Kaplan’s comments follow Powell’s announcement Thursday that the Fed has updated its policy strategy for achieving its employment and inflation goals. Officials are now trying to keep inflation near 2% on average over time, which means they will likely seek to run inflation above target following periods of below-target inflation.
Powell’s speech left the matter of how tactically they would aim for higher inflation for future Federal Open Market Committee meetings. With the new strategy in place, Goldman Sachs Chief Economist Jan Hatzius said Thursday he now expects “changes to the forward guidance and asset purchase program to come at the September” policy meeting.

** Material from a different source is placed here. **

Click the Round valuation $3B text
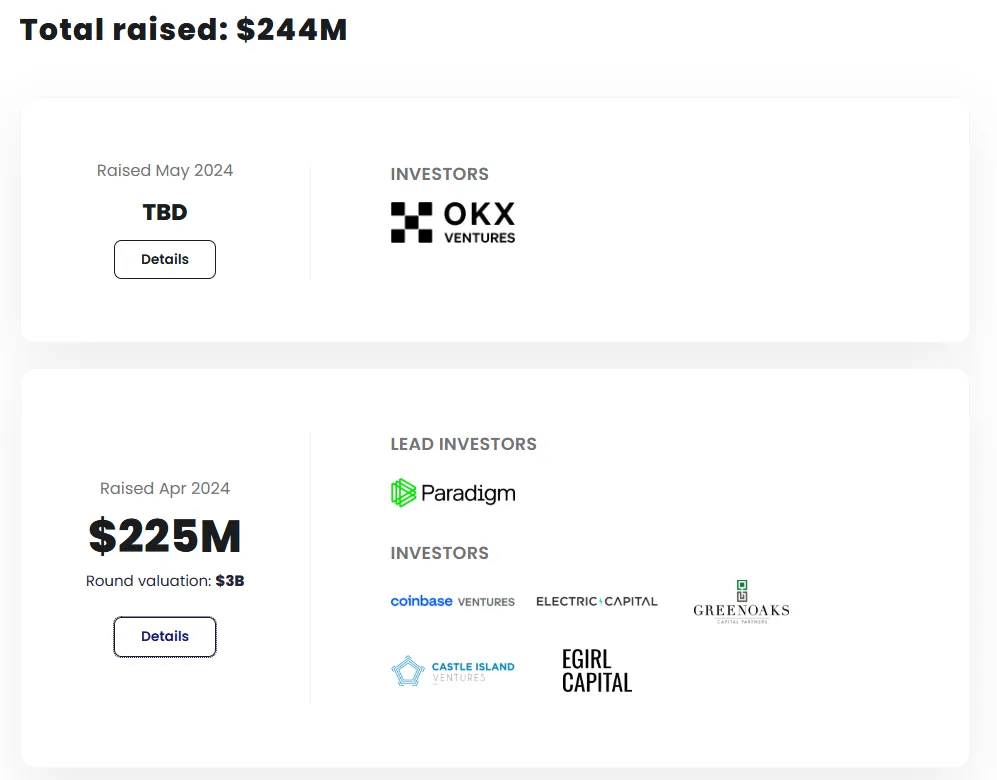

When the central bank’s policy-setting committee cut its benchmark rate to nearly zero at the onset of the pandemic in March, it said it wouldn’t begin raising rates until the economy was “on track” to achieve the Fed’s goals.
Minutes of their last policy meeting in July showed that a number of Fed officials thought “providing greater clarity regarding the likely path of the target range for the federal funds rate would be appropriate at some point.” Central bankers see that as a potential way to foster favorable borrowing conditions -- and hence a stronger economic recovery -- by anchoring longer-term interest rates at low levels.
Gotten the Message
“Everyone expects and has got the message from the Fed that interest rates will remain low for quite some time given what our outlook for the economy is,” Cleveland Fed President Loretta Mester said later on Friday in an interview with Yahoo Finance.
“Whether we’re going to change that at upcoming meetings is really going to depend on what’s going on in the economy, and I can imagine that the time for doing that might be geared to when we’ve gotten a little bit further along in terms of it looking like the recovery is on a sustainable path,” she said.
Mester is also a policy voter this year.
The economy is recovering from the sharpest recession on record as businesses and households hunkered down when the coronavirus took hold. But unemployment remains north of 10% and the U.S. central bank has repeatedly described the outlook as extremely uncertain.
James Bullard, president of the Federal Reserve Bank of St. Louis, said “I think our monetary policy is just right for this situation.”
“We’re have a low policy rate. We’re going to stay low for a long time. Markets expect us to stay low for a long time,” he told CNBC in an interview later on Friday. “I think it’s steady as she goes for the Fed.” Bullard is not an FOMC voter this year.
‘Bit More Risk’
In the new statement on longer-run goals, the Fed said its decisions would be informed by its assessment of “shortfalls of employment from its maximum level.” The previous version had referred to “deviations from its maximum level.” The change de-emphasizes previous concerns that low unemployment can cause excess inflation.
Kaplan said the Fed’s new approach toward its inflation goal could eventually help more minorities find jobs in the future, though he cautioned there were limits to how much above-target inflation it could tolerate.
”On the margin, I’m willing to take a little bit more risk in service of getting underrepresented groups into the labor force -- a little bit more risk on inflation -- but I am not for one going to be willing to take risk that we’ll lose price stability a la the ‘60s and ‘70s,” the Dallas Fed chief said. “I’m going to be on guard against that.”